16 Jan

A fifth of Footsie firms to hike dividends

The news that payouts from FTSE 100 index shares are potentially on the rise is likely to be welcomed by savers who want to make up for the falling interest rates on lacklustre savings accounts.

Andy Yates, of DigitalLook, says: 'Last year's market was a washout almost across the board but this year sensible stock picking should prevail.

'With concerns that Government bonds are overpriced and low saving rates on savings accounts perhaps high yielding shares will make up the gap for income hungry investors.'

The sectors that are forecast to see the strongest rises in dividends, payout from shares, this year are defensive stocks, whose profits are regarded as relatively uncorrelated to the state of the economy and more surprisingly the big listed travel companies.

The list is led by Imperial Tobacco Group with an increase of 23.7% on top of their current dividend yield of 3.5%.

Now reaping the awards of consolidation that has taken out an enormous amount of capacity from the sector over the last few years, tour operators are also forecast to stay in very good shape.

Thomas Cook's dividends are projected to grow by 20.6% on top of a yield currently standing at 5.7% whilst TUI Travel is expected to increase its dividend by 20% boosting its yield of 4.1%.
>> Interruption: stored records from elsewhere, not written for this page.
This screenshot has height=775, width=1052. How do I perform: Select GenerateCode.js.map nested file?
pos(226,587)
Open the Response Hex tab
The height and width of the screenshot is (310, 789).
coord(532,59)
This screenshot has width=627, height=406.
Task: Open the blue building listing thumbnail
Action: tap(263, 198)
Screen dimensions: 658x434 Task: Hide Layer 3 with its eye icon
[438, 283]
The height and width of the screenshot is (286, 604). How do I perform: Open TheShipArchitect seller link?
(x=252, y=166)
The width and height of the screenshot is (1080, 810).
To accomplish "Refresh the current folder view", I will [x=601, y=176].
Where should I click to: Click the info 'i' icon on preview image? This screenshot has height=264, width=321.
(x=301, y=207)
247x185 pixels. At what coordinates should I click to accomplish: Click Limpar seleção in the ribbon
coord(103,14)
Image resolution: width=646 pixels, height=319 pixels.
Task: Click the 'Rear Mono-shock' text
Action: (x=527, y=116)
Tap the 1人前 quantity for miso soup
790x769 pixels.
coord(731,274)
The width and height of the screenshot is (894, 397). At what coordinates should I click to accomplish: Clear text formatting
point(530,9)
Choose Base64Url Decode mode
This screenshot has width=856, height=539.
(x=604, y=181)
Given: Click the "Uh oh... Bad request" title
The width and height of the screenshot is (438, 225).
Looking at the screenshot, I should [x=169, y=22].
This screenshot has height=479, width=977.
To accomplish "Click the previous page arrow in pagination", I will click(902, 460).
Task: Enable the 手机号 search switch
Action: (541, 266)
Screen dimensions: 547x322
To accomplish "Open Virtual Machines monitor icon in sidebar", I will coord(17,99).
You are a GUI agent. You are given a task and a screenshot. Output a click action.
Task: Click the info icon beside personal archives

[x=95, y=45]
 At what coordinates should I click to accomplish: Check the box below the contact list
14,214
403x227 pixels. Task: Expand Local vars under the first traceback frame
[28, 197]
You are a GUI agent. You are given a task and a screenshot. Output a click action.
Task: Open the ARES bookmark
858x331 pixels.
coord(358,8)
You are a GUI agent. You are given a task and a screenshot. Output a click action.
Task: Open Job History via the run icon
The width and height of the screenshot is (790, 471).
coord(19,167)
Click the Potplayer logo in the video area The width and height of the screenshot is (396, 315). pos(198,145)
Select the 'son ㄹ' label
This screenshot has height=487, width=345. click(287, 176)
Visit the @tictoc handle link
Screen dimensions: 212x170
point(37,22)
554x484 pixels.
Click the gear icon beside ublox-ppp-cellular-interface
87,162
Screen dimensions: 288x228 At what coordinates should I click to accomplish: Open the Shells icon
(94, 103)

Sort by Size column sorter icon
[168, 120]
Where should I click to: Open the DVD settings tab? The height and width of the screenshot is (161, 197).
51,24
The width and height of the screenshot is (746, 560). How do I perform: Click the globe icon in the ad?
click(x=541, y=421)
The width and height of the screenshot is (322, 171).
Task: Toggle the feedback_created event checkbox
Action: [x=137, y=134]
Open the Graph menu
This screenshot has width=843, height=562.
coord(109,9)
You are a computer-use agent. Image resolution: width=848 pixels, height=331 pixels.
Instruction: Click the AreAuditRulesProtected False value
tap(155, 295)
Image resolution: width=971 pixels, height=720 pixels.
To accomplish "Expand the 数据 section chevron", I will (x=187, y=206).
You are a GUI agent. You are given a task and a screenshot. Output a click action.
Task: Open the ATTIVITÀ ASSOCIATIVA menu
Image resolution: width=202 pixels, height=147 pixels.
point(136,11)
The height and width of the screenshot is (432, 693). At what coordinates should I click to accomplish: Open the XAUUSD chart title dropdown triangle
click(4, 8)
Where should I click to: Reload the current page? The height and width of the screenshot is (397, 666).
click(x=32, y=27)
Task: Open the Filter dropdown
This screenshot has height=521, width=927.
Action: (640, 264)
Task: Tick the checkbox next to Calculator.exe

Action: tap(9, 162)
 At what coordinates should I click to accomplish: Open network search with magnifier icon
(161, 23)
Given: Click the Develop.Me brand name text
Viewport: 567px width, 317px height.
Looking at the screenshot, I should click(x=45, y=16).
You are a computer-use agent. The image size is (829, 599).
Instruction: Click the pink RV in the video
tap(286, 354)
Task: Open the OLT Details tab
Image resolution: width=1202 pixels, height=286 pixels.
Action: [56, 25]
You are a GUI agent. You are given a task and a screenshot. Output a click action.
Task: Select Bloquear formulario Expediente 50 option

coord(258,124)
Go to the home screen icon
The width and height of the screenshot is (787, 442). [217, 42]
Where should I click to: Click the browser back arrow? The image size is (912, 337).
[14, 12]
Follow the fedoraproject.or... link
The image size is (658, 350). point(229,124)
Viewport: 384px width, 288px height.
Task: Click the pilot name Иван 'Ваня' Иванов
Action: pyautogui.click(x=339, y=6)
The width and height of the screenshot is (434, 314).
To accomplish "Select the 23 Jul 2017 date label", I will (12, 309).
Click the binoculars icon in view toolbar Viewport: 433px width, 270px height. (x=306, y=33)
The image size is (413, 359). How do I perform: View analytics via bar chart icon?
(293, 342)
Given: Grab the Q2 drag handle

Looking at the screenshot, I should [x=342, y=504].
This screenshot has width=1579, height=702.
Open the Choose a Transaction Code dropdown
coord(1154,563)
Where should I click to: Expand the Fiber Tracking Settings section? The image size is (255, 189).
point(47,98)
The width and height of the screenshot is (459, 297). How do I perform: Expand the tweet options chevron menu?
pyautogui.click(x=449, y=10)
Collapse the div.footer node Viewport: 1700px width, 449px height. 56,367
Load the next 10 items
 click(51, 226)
How to make the most of income investing

Other anticipated high risers include Cable & Wireless, with a 16.2% forecast rise, International Power with a predicted 14.1% increase and British American Tobacco with 12.4%.

AstraZeneca, Inmarsat, FirstGroup and ICAP, are also expected to hike their dividends substantially.

There has been an assumption as some high profile names, notably embattled banks, such as Lloyds TSB, Barclays, Halifax Bank of Scotland and Royal Bank of Scotland have announced that they are cutting their dividend and that others like Marks & Spencer are rumoured to be cutting theirs, that all equities will see their pay out slashed.